Looks pretty good! I hope you can feel it. To have a better idea of how feature engineering and feature selection impact the accuracy I did a few additional tests with different feature combinations.
Features | Accuracy | R² (MSE) |
all | 0.7895334959030151 | 16.324716567993164 |
all + sqrt() | 0.8667313456535339 | 10.336909294128418 |
all except passedemissions and acceleration | 0.7957956194877625 | 15.838998794555664 |
all + sqrt() except passedemissions and acceleration | 0.8683594465255737 | 10.210624694824219 |
passedemissions | 0.5237807035446167 | 36.937686920166016 |
cylinders | 0.6247956156730652 | 29.10251808166504 |
displacement | 0.6442053318023682 | 27.597017288208008 |
displacement + sqrt() | 0.7580759525299072 | 18.76470375061035 |
horsepower | 0.6671119928359985 | 25.820274353027344 |
horsepower + sqrt() | 0.738216757774353 | 20.305068969726562 |
weight | 0.6993056535720825 | 23.32318878173828 |
weight + sqrt() | 0.7324317097663879 | 20.7537841796875 |
acceleration | 0.2165735960006714 | 60.76603317260742 |
modelyear | 0.3578674793243408 | 49.8066520690918 |
First note: features with square root feature perform better than the original set. acceleration
was the most useless feature (accuracy around 0.22, R² equals almost 61!). But performance with and without this feature was pretty much the same. The regression handles such features by setting their weights to be close to zero, so they're insignificant.

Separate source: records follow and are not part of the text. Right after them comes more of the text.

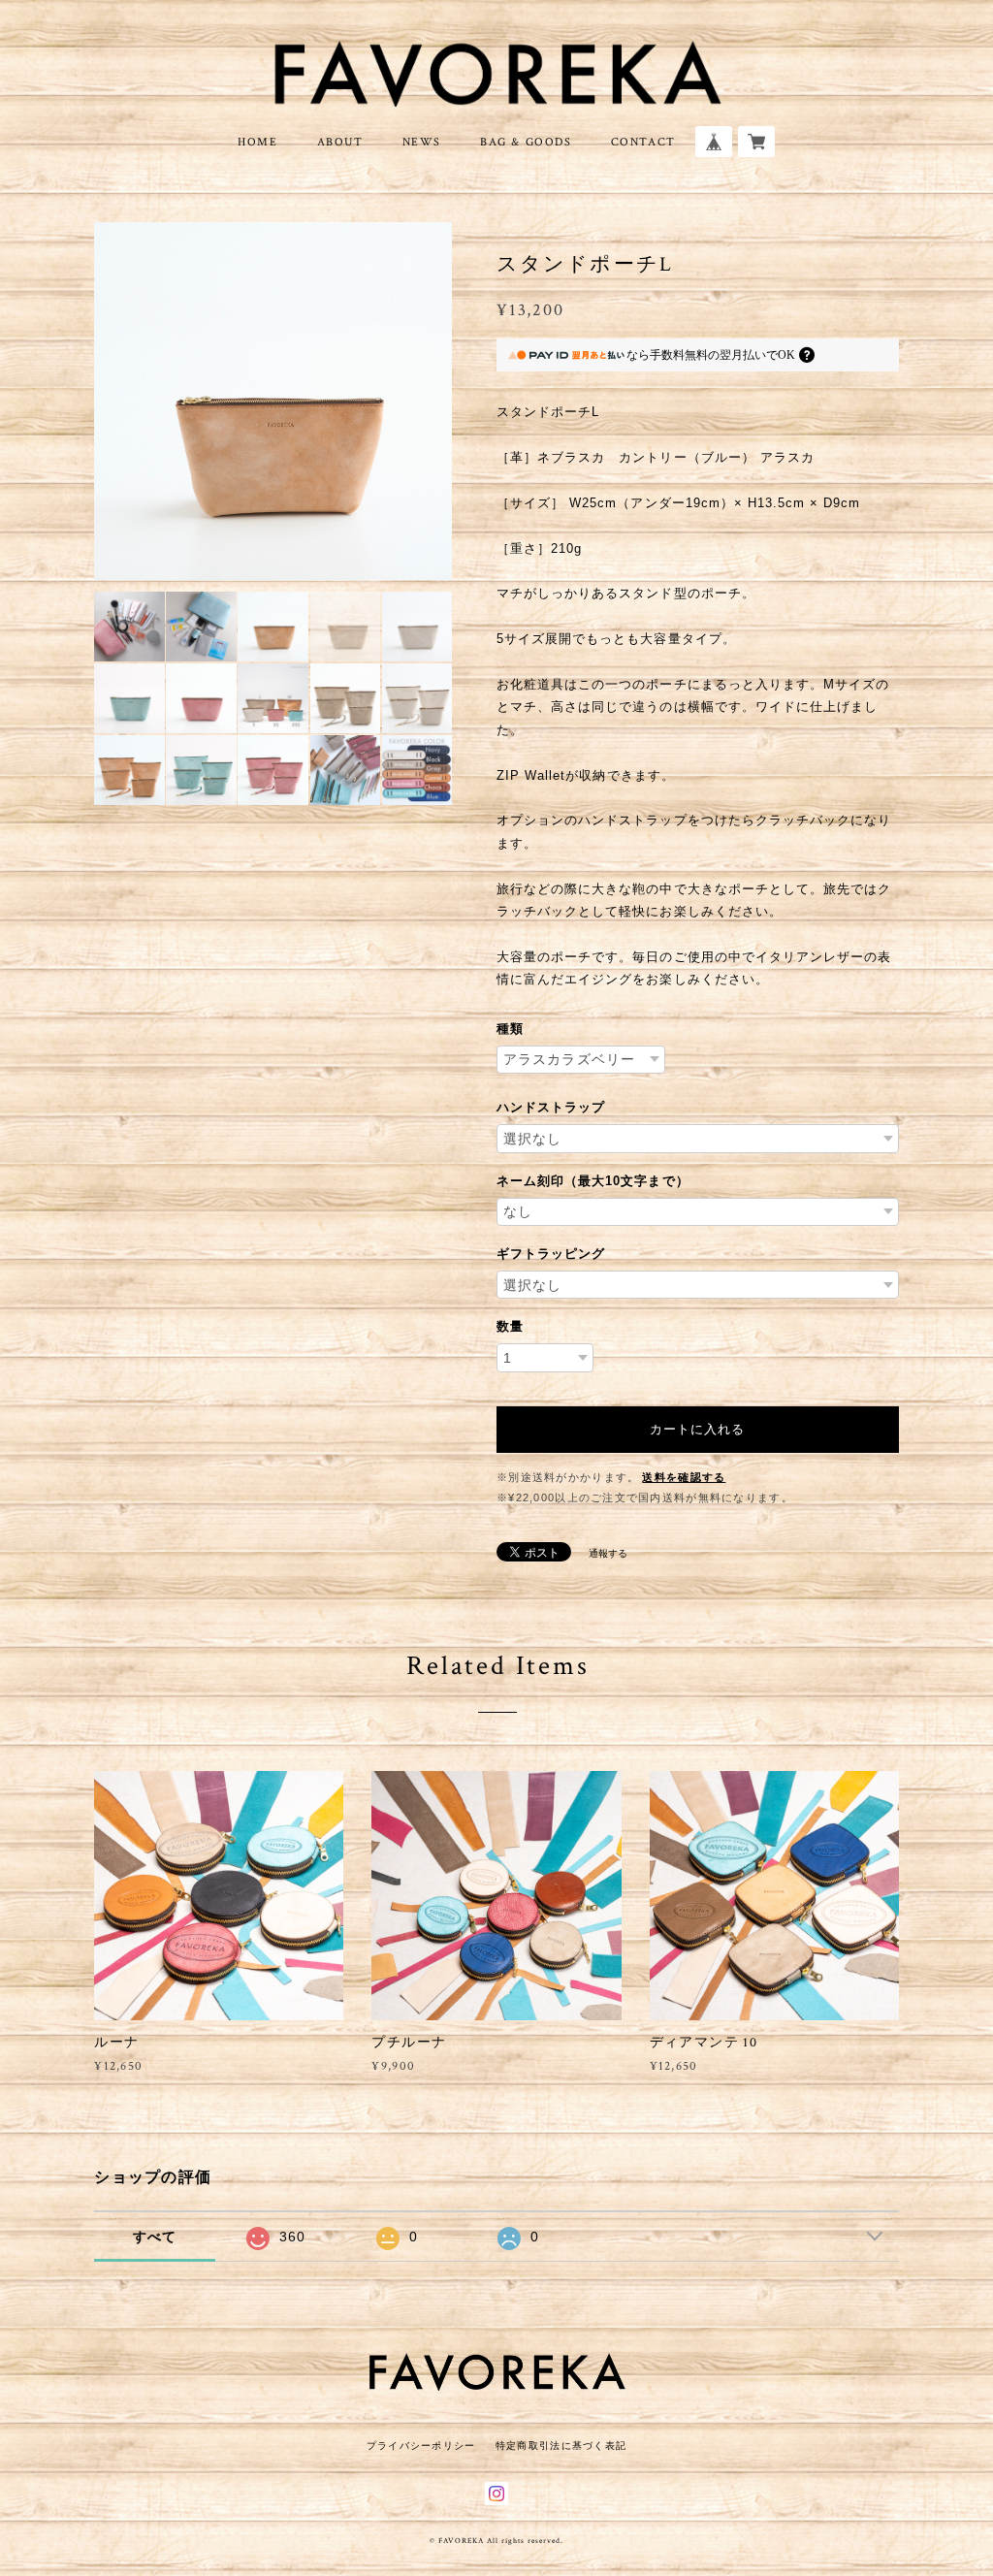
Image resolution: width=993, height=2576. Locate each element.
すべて (155, 2236)
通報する (608, 1553)
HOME (257, 142)
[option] (273, 401)
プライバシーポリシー (421, 2445)
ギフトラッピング (550, 1253)
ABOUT (340, 142)
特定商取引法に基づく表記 (561, 2445)
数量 (510, 1326)
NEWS (421, 142)
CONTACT (643, 142)
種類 (510, 1028)
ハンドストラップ (550, 1107)
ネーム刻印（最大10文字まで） (592, 1181)
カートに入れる (697, 1429)
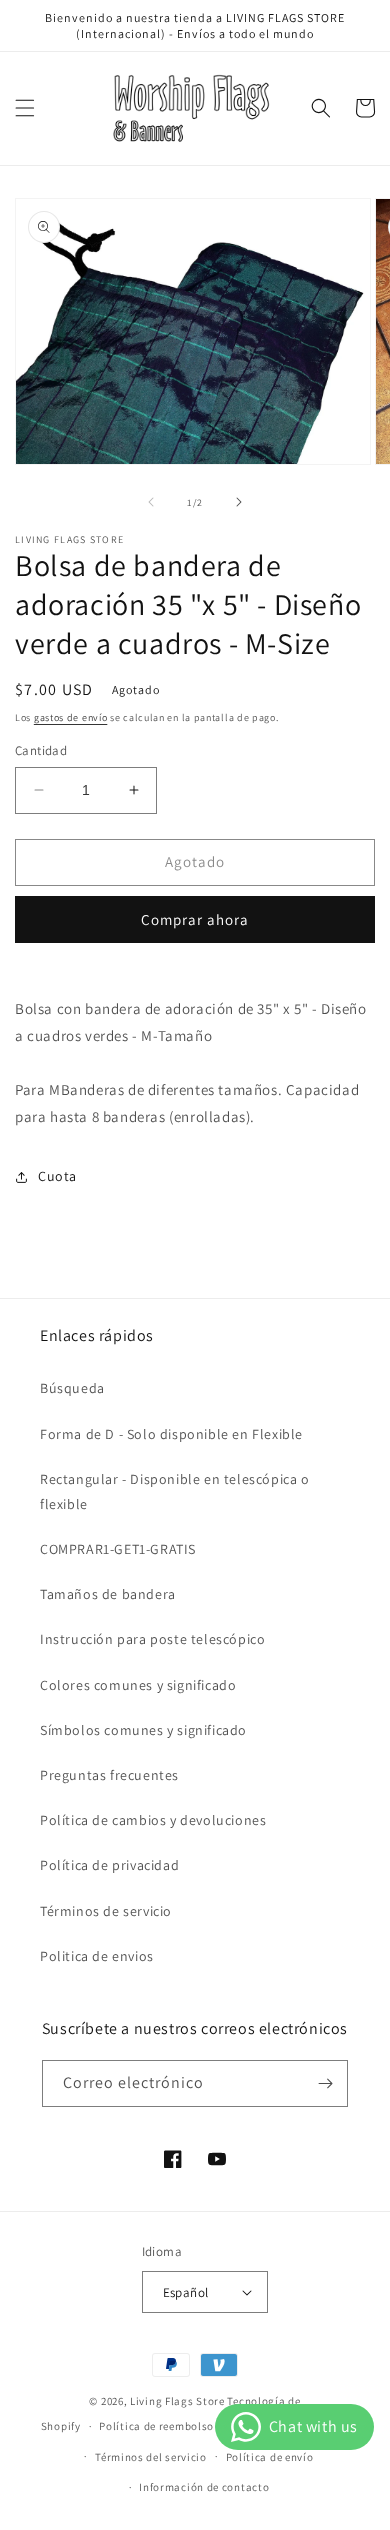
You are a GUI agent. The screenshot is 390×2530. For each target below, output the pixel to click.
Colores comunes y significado (138, 1685)
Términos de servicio (106, 1911)
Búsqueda (72, 1388)
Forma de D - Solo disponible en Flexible (171, 1434)
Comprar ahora (195, 919)
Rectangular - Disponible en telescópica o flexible (175, 1491)
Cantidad (41, 750)
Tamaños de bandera (108, 1594)
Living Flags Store (177, 2401)
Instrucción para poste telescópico (152, 1639)
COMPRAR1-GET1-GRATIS (118, 1549)
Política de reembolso (156, 2426)
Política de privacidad (109, 1865)
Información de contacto (204, 2487)
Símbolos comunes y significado (143, 1730)
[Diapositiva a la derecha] (239, 502)
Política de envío (270, 2457)
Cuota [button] (57, 1176)
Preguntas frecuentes (109, 1775)
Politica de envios (97, 1956)
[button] (25, 108)
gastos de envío (71, 717)
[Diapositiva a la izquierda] (151, 502)
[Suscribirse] (325, 2083)
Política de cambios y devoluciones (153, 1820)
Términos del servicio (151, 2457)
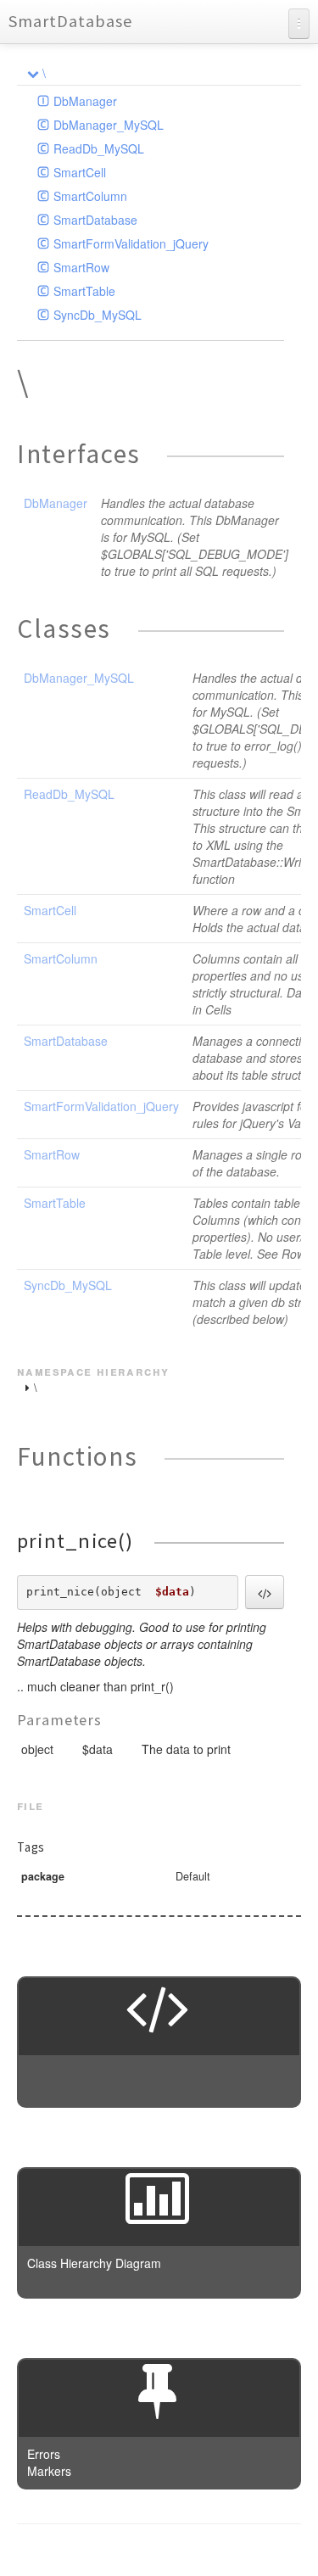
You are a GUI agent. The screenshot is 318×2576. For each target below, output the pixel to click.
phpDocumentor (225, 2550)
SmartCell (79, 172)
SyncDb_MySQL (97, 314)
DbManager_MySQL (108, 124)
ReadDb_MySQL (98, 148)
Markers (49, 2470)
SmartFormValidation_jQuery (131, 243)
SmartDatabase (70, 20)
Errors (43, 2453)
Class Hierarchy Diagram (94, 2263)
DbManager (85, 100)
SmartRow (81, 267)
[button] (264, 1592)
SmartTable (84, 290)
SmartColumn (90, 195)
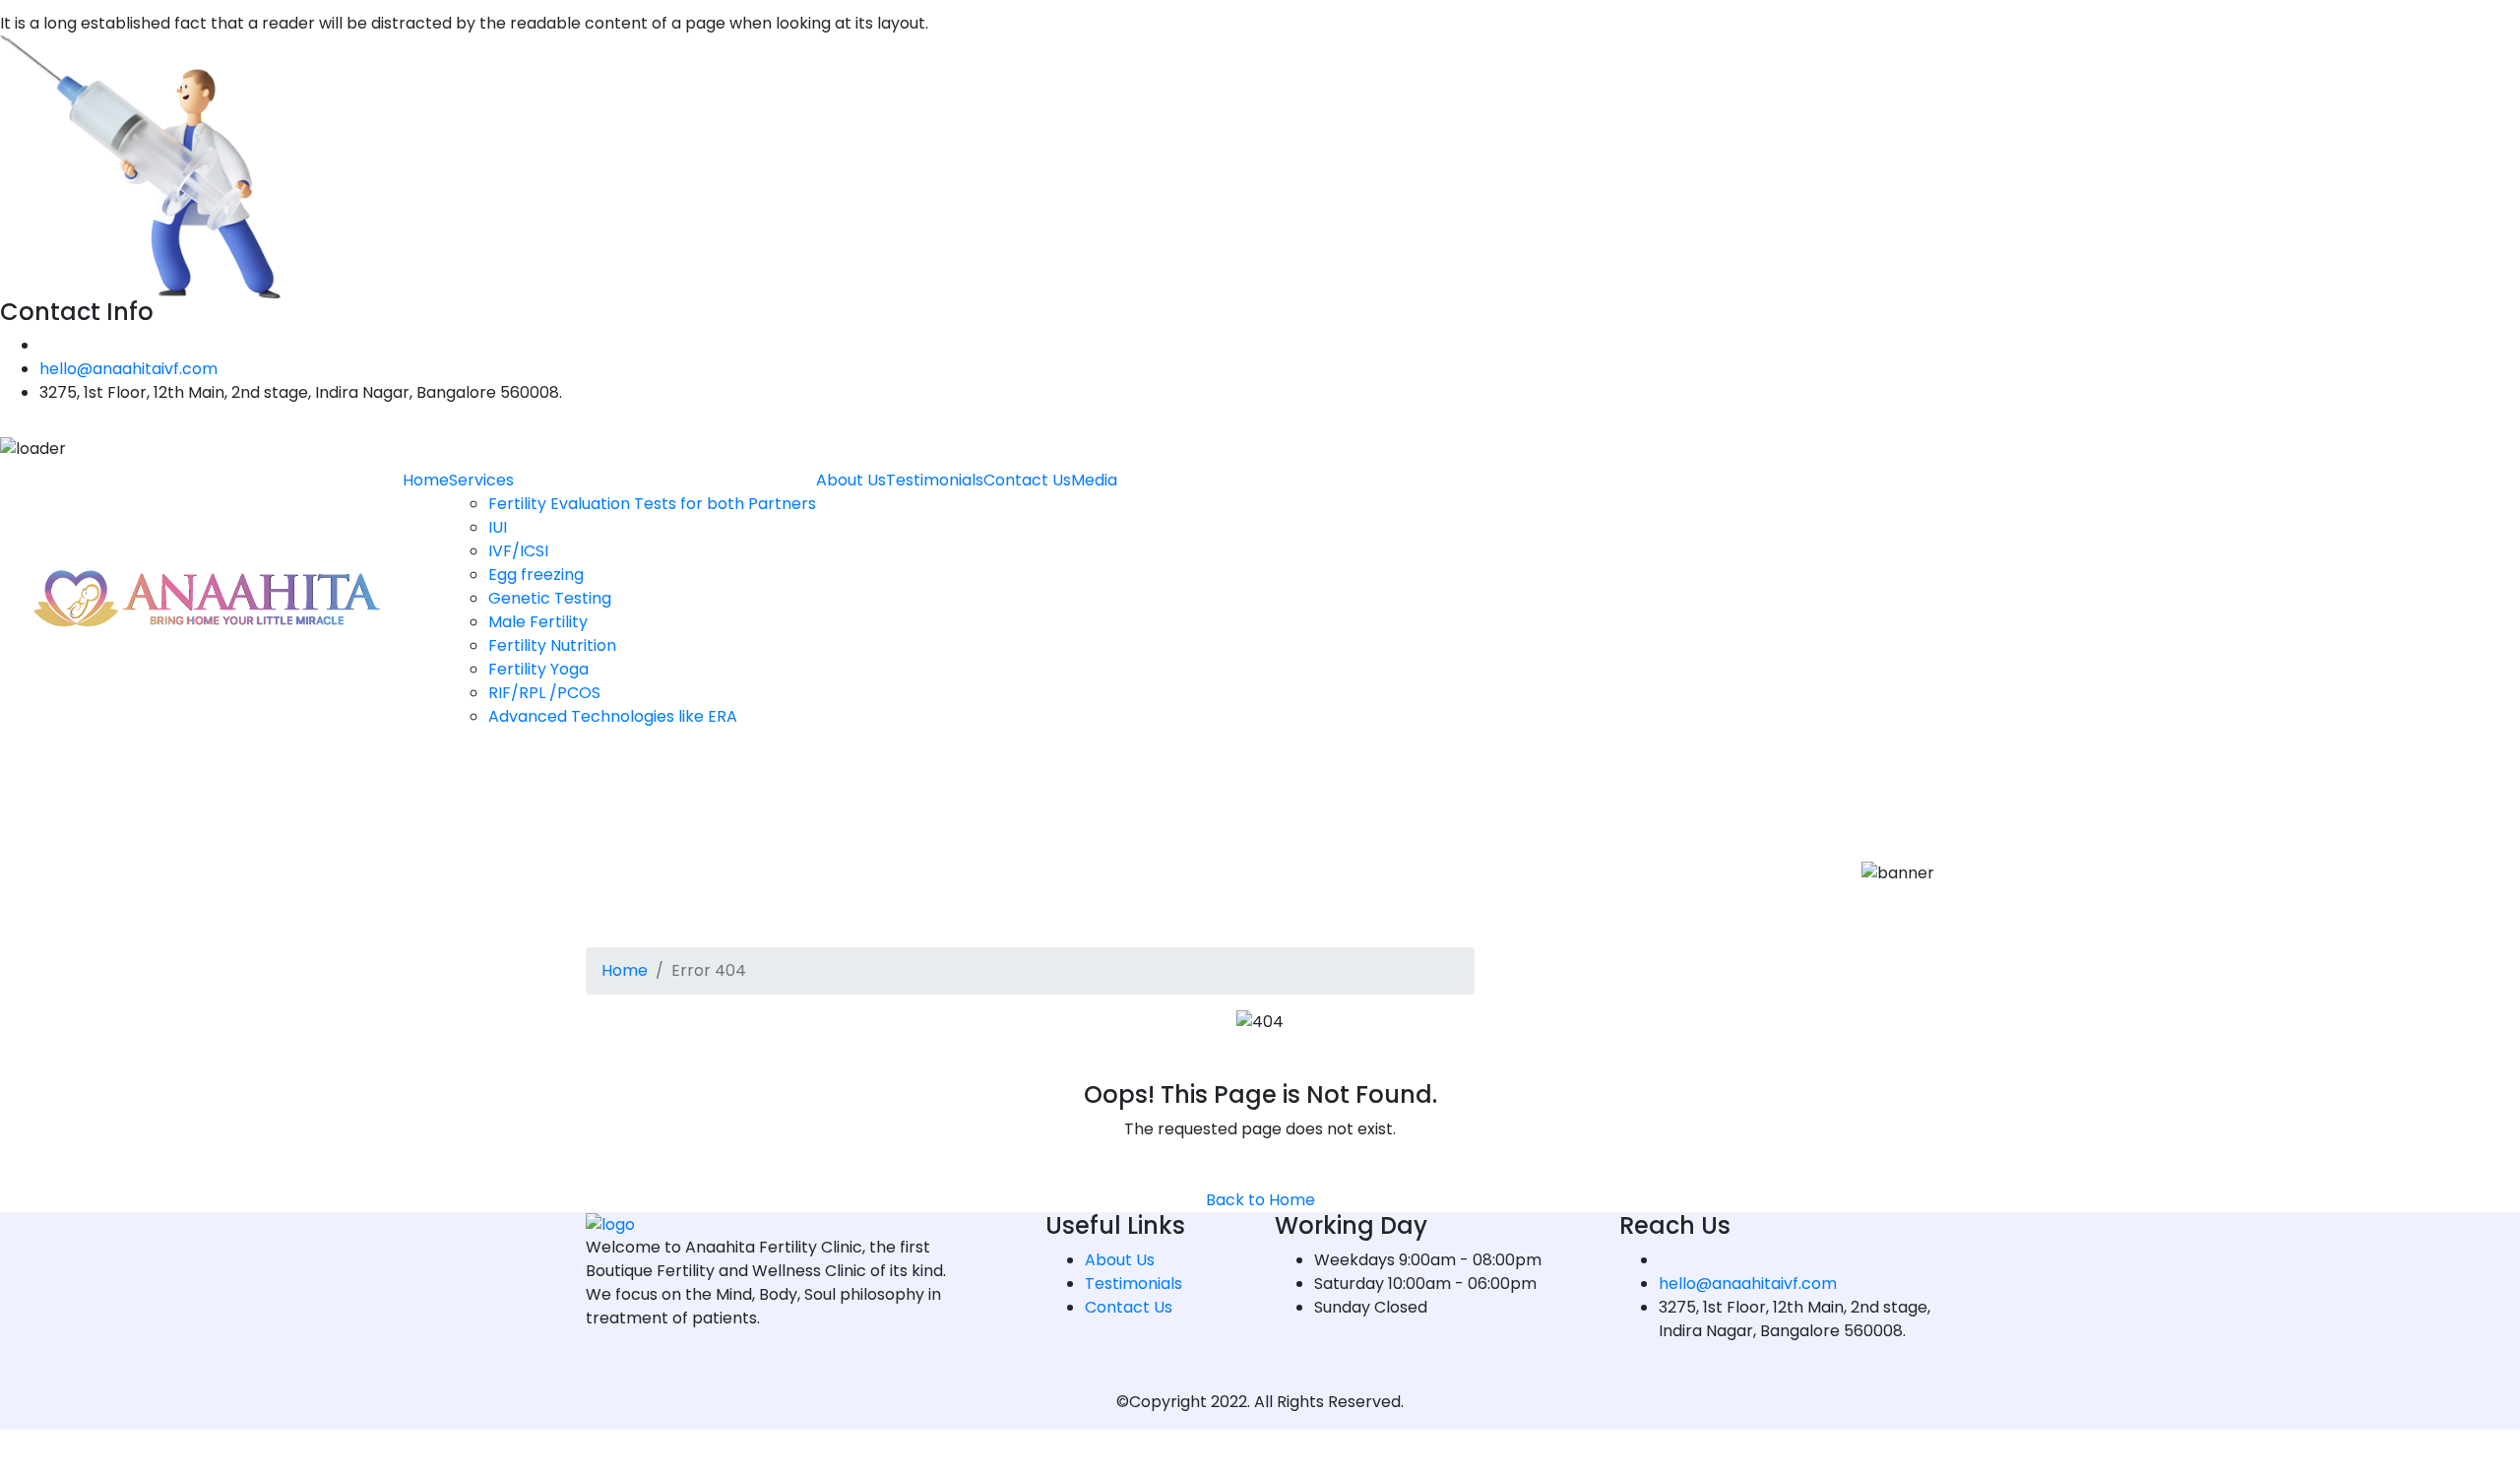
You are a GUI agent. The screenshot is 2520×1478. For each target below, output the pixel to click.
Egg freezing (536, 574)
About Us (851, 480)
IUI (497, 527)
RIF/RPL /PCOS (544, 692)
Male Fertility (538, 621)
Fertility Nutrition (552, 645)
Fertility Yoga (538, 669)
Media (1094, 480)
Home (426, 480)
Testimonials (934, 480)
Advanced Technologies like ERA (612, 716)
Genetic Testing (549, 598)
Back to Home (1260, 1200)
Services (481, 480)
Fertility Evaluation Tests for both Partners (652, 503)
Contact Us (1027, 480)
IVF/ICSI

The biggest surprise for me here is that passedemmisions
did better than modealyear
- accuracy of ~0.52 vs 0.36.
Conclusions
Feature engineering is about improving feature set by scaling or creating new ones. Common practice is to apply some functions to a feature like raising to a given power (polynomial regression).
Feature engineering is quite fun because it requires both soft skills like creativity and intuition, and hard mathematical skills, like identifying mathematical function shapes and formulas.